- [What the task requires]: Start at the top line and retype the data exactly through to the end.

- [Source material]:
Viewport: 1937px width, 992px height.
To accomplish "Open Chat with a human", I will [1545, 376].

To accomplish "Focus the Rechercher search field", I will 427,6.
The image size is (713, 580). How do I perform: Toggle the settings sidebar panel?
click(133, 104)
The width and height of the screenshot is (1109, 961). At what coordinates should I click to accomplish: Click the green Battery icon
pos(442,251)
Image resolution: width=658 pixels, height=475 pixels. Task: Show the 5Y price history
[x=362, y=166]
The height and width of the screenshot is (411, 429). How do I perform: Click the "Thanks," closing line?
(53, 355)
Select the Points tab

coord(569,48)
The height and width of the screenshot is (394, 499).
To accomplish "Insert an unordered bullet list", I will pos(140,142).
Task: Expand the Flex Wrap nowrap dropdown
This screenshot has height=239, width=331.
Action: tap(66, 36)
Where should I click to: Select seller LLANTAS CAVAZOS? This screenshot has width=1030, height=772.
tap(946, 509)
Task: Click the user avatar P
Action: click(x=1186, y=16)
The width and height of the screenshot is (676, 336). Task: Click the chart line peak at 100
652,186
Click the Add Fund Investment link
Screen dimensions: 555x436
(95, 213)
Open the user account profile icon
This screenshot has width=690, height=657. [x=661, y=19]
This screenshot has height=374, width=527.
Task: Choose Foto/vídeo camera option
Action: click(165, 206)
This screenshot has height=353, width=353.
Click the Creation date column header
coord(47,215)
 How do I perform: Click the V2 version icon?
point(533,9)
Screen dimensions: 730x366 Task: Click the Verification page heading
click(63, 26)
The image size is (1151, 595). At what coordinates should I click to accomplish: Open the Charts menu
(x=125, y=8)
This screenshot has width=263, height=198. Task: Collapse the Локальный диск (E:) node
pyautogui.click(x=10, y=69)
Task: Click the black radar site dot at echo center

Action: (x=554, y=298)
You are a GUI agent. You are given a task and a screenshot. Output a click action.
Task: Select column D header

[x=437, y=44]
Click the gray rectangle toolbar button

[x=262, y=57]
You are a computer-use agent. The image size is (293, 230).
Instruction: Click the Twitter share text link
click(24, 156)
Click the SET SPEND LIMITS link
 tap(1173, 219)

- [Response box]:
Viewport: 1937px width, 992px height.
To accomplish "Open Chat with a human", I will [1545, 376].

To accomplish "Focus the Rechercher search field", I will 427,6.
The image size is (713, 580). How do I perform: Toggle the settings sidebar panel?
click(133, 104)
The width and height of the screenshot is (1109, 961). At what coordinates should I click to accomplish: Click the green Battery icon
pos(442,251)
Image resolution: width=658 pixels, height=475 pixels. Task: Show the 5Y price history
[x=362, y=166]
The height and width of the screenshot is (411, 429). How do I perform: Click the "Thanks," closing line?
(53, 355)
Select the Points tab

coord(569,48)
The height and width of the screenshot is (394, 499).
To accomplish "Insert an unordered bullet list", I will pos(140,142).
Task: Expand the Flex Wrap nowrap dropdown
This screenshot has height=239, width=331.
Action: tap(66, 36)
Where should I click to: Select seller LLANTAS CAVAZOS? This screenshot has width=1030, height=772.
tap(946, 509)
Task: Click the user avatar P
Action: click(x=1186, y=16)
The width and height of the screenshot is (676, 336). Task: Click the chart line peak at 100
652,186
Click the Add Fund Investment link
Screen dimensions: 555x436
(95, 213)
Open the user account profile icon
This screenshot has width=690, height=657. [x=661, y=19]
This screenshot has height=374, width=527.
Task: Choose Foto/vídeo camera option
Action: click(165, 206)
This screenshot has height=353, width=353.
Click the Creation date column header
coord(47,215)
 How do I perform: Click the V2 version icon?
point(533,9)
Screen dimensions: 730x366 Task: Click the Verification page heading
click(63, 26)
The image size is (1151, 595). At what coordinates should I click to accomplish: Open the Charts menu
(x=125, y=8)
This screenshot has width=263, height=198. Task: Collapse the Локальный диск (E:) node
pyautogui.click(x=10, y=69)
Task: Click the black radar site dot at echo center

Action: (x=554, y=298)
You are a GUI agent. You are given a task and a screenshot. Output a click action.
Task: Select column D header

[x=437, y=44]
Click the gray rectangle toolbar button

[x=262, y=57]
You are a computer-use agent. The image size is (293, 230).
Instruction: Click the Twitter share text link
click(24, 156)
Click the SET SPEND LIMITS link
 tap(1173, 219)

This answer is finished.